EXERCISE DIRECTIONS
Print the lines of the entries below from the one with "Where should I" through the final line, exactly as they appear. The pictures are not part of the copy.

Pixel coordinate grounding data
⁂

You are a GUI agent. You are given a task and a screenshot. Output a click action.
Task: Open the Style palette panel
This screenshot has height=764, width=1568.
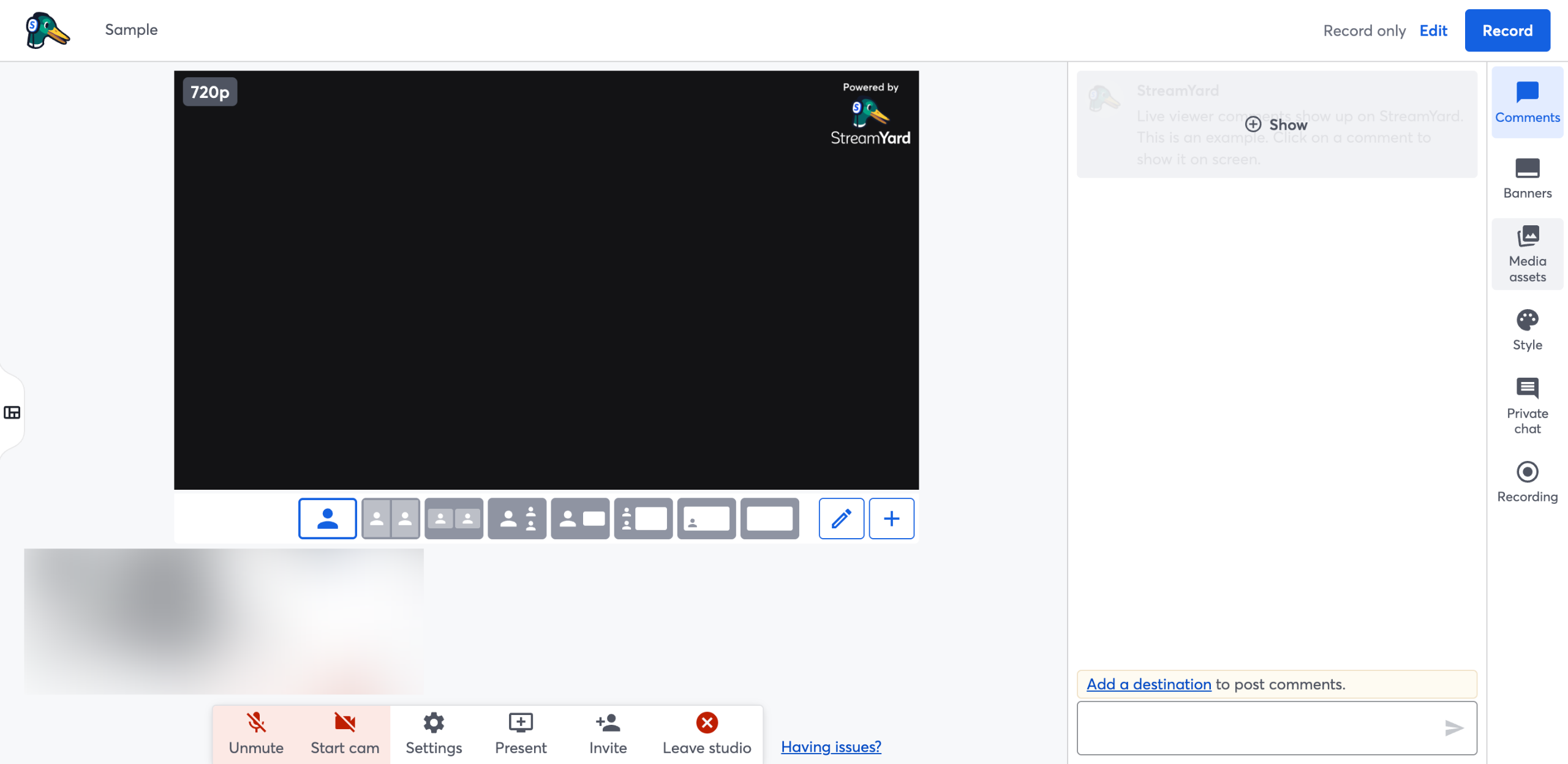point(1527,330)
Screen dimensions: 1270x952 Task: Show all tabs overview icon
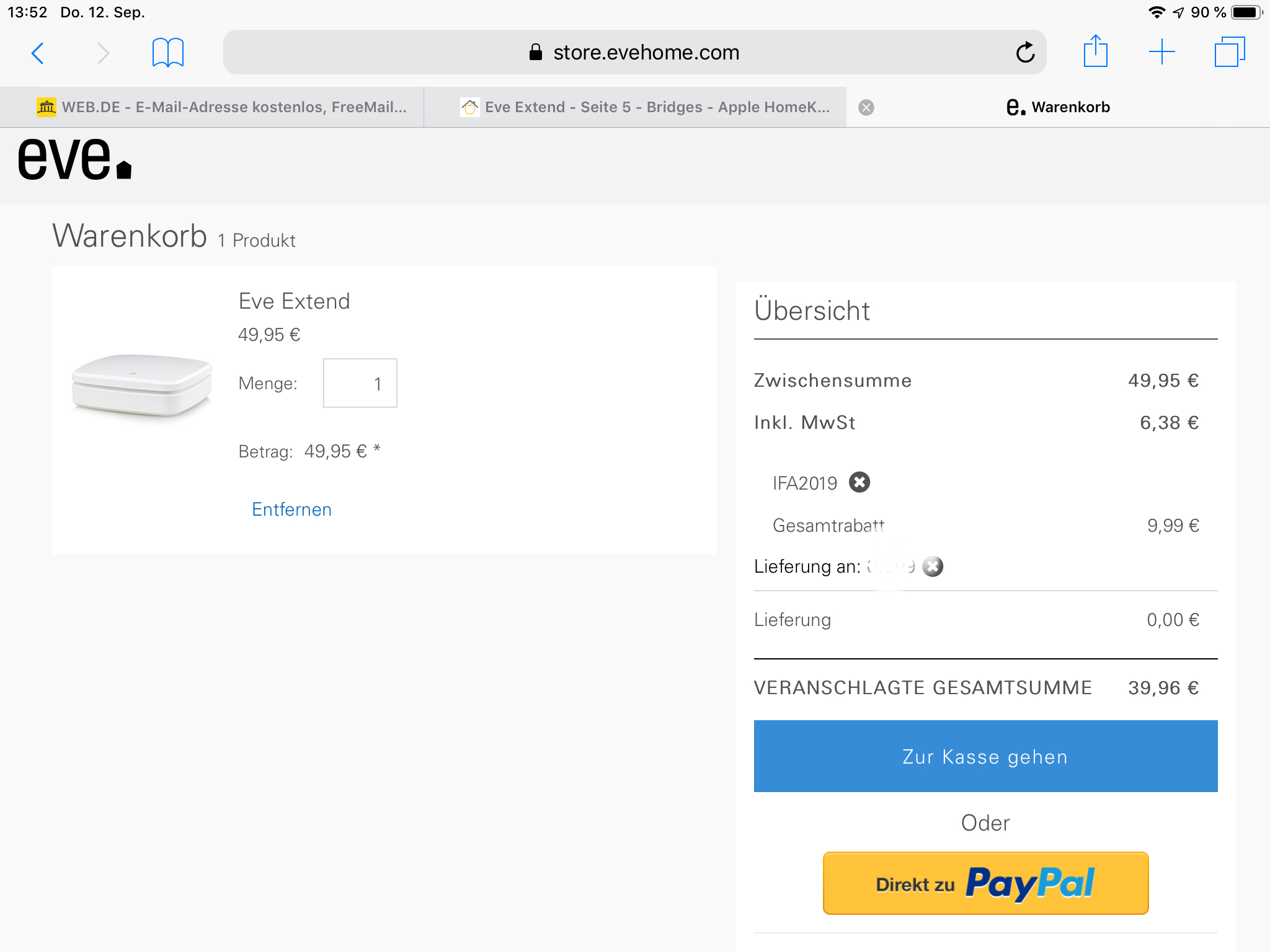[1229, 52]
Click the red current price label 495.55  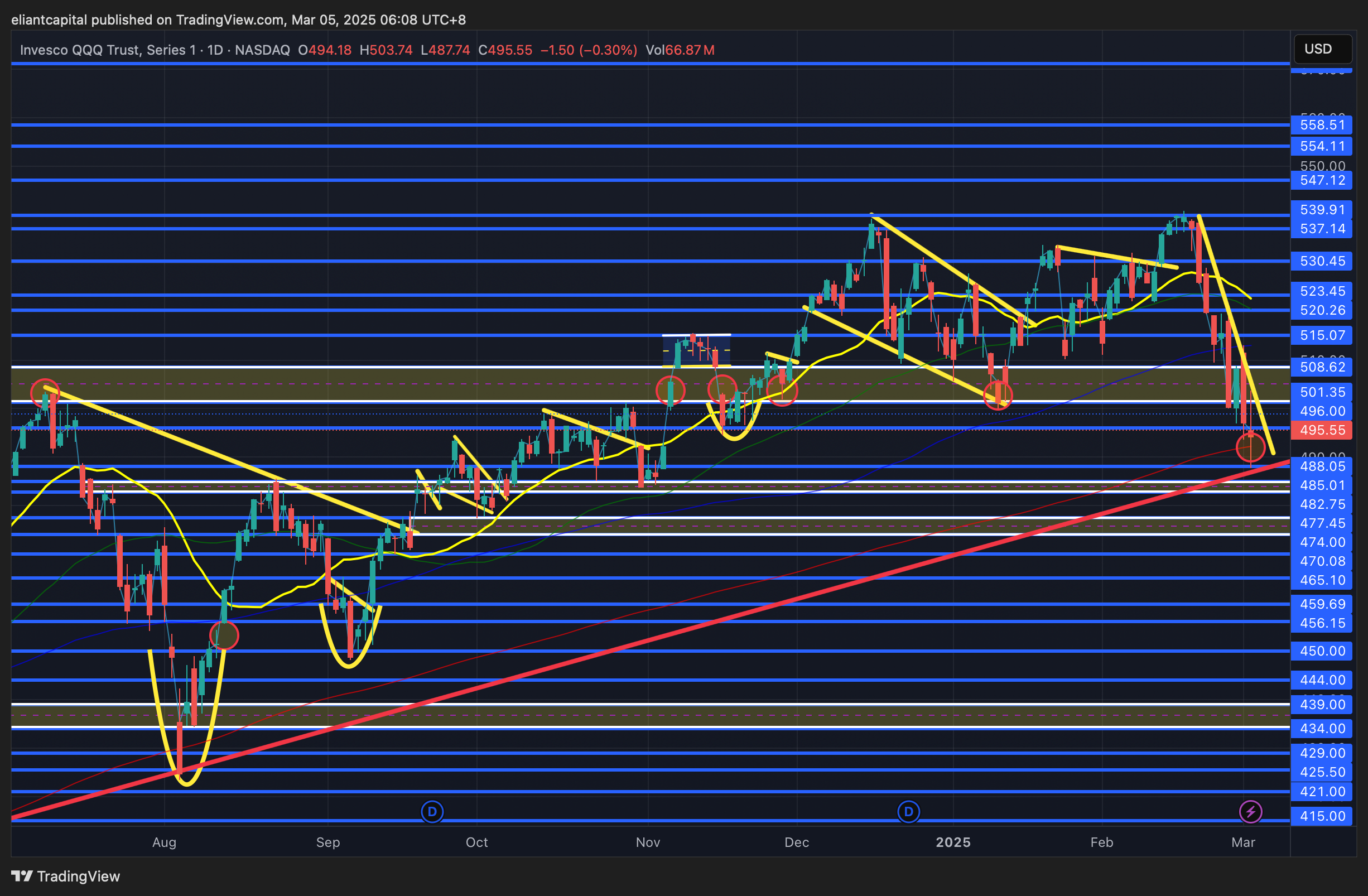[1322, 430]
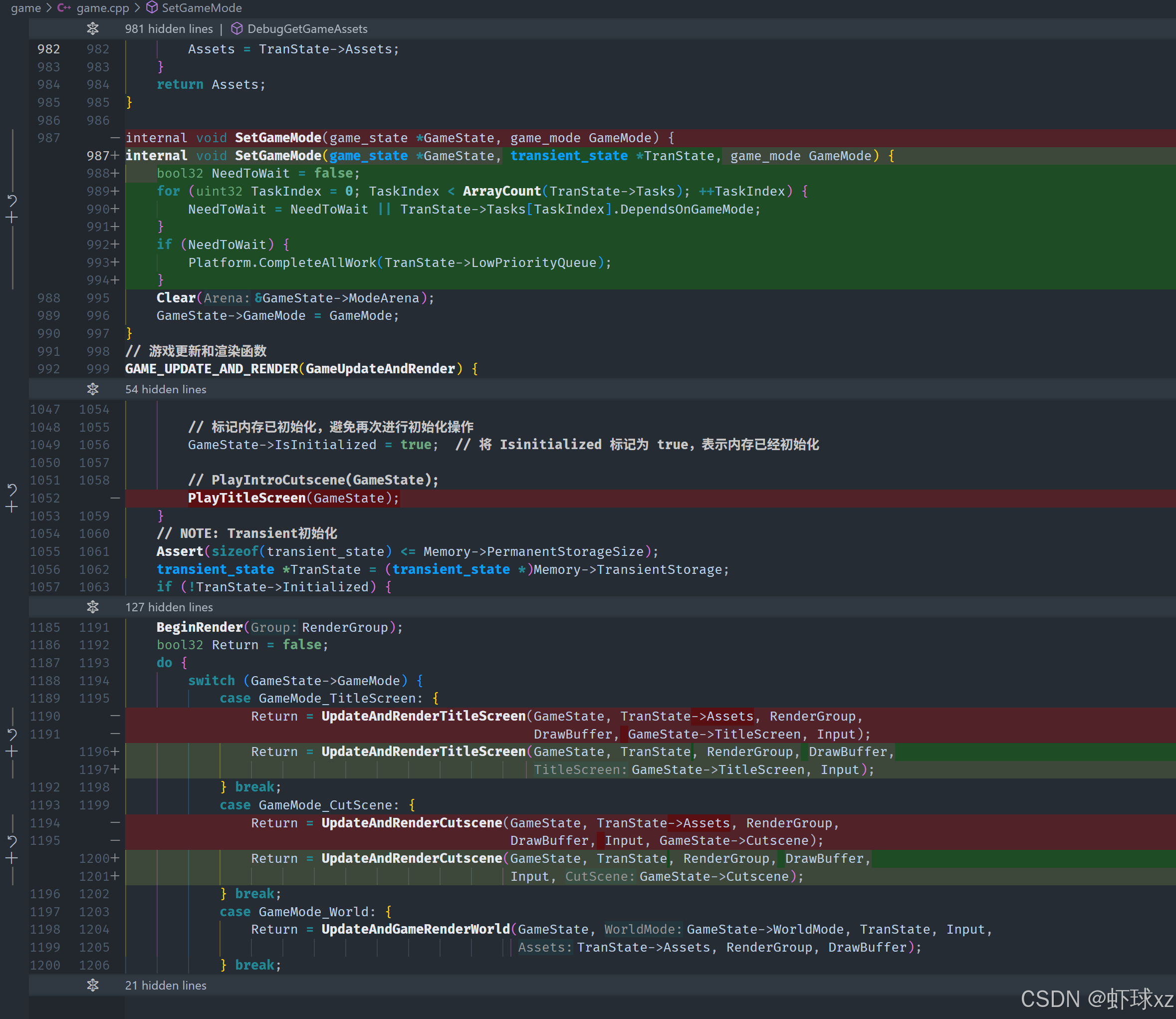Screen dimensions: 1176x1019
Task: Stage the SetGameMode change block with plus icon
Action: [12, 217]
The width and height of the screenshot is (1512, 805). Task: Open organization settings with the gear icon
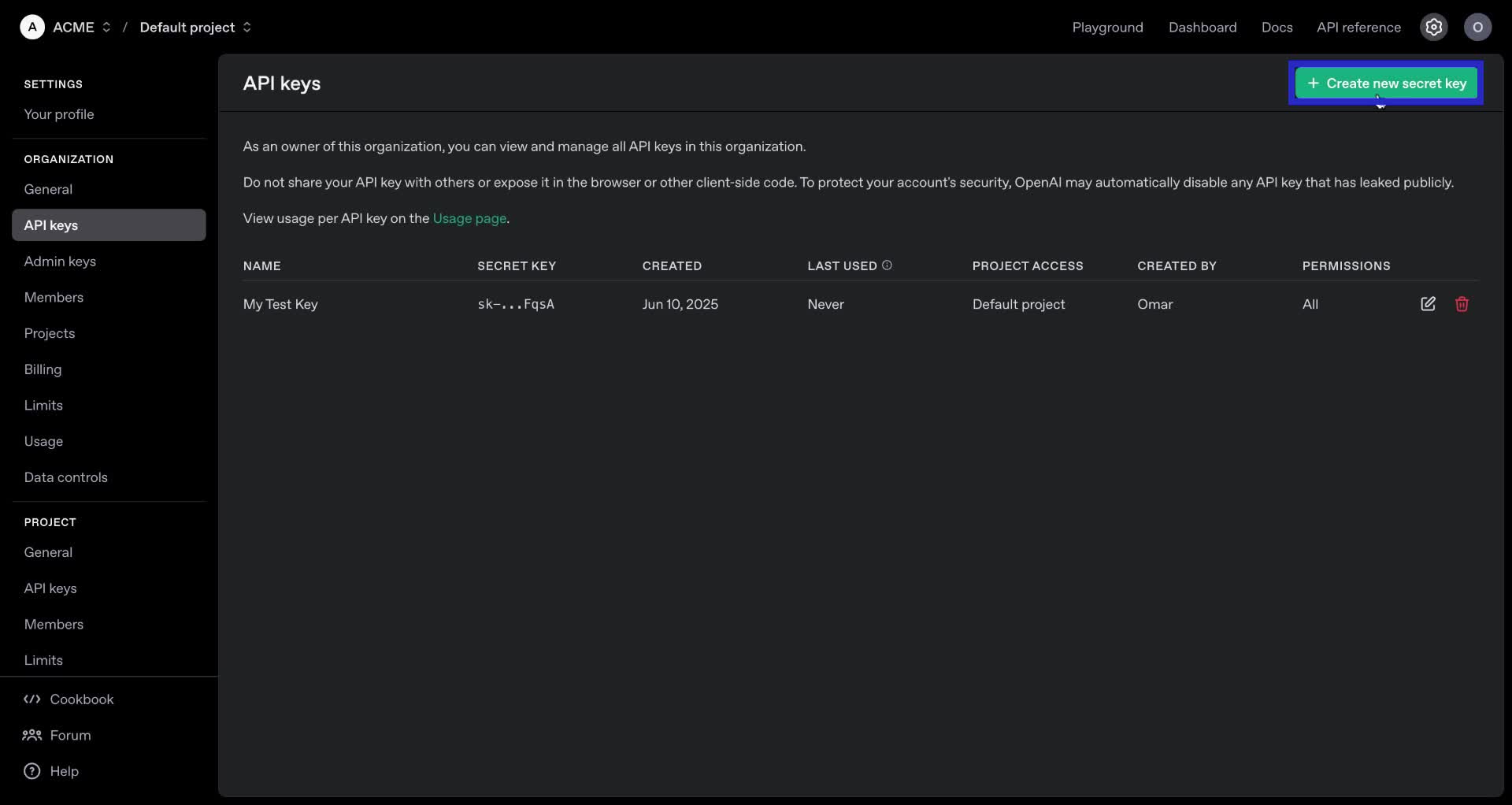[x=1433, y=27]
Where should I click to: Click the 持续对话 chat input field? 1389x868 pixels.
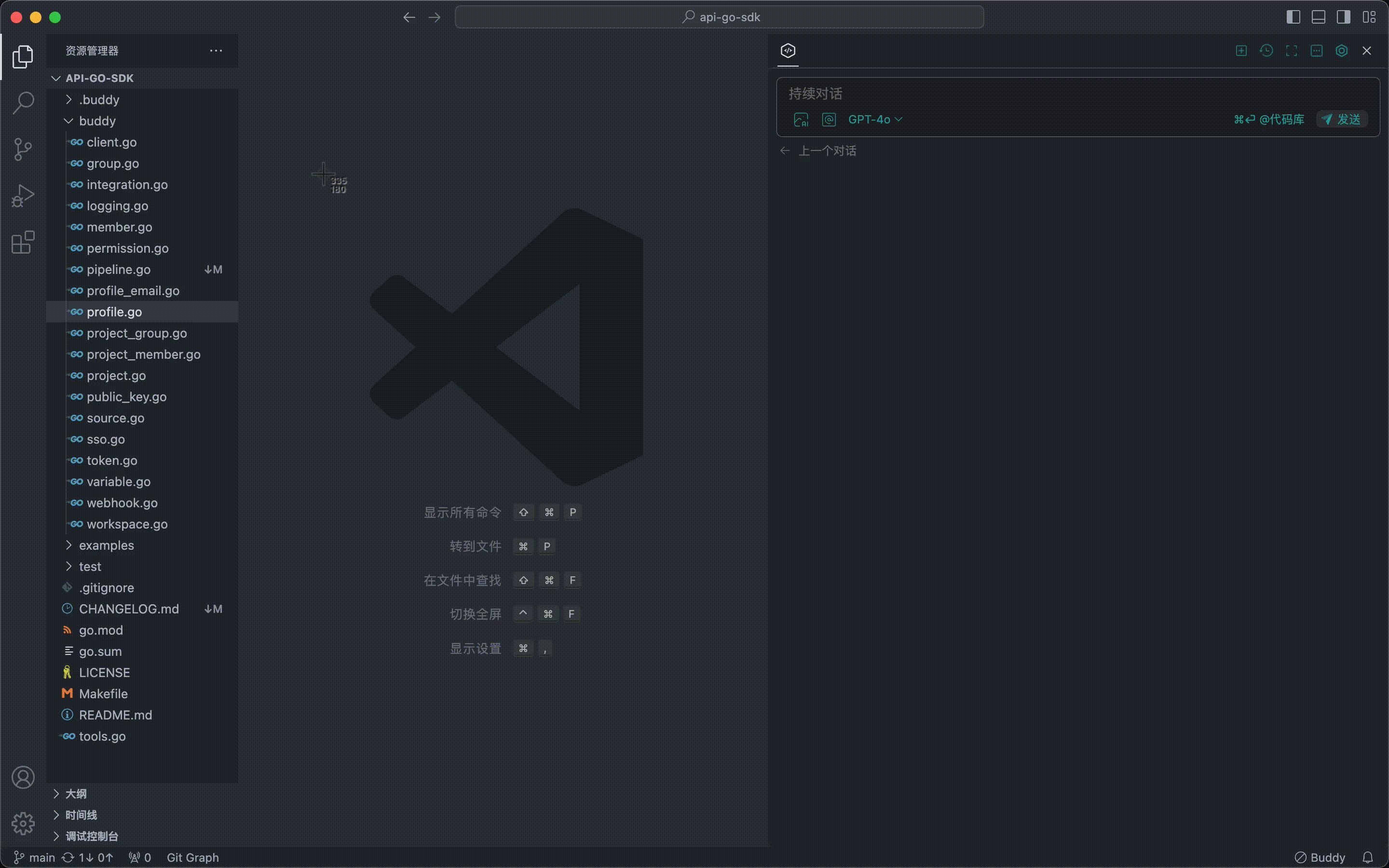(x=1033, y=94)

⁂

TASK RESPONSE
Where should I click to: Click the 持续对话 chat input field? 1389x868 pixels.
(x=1033, y=94)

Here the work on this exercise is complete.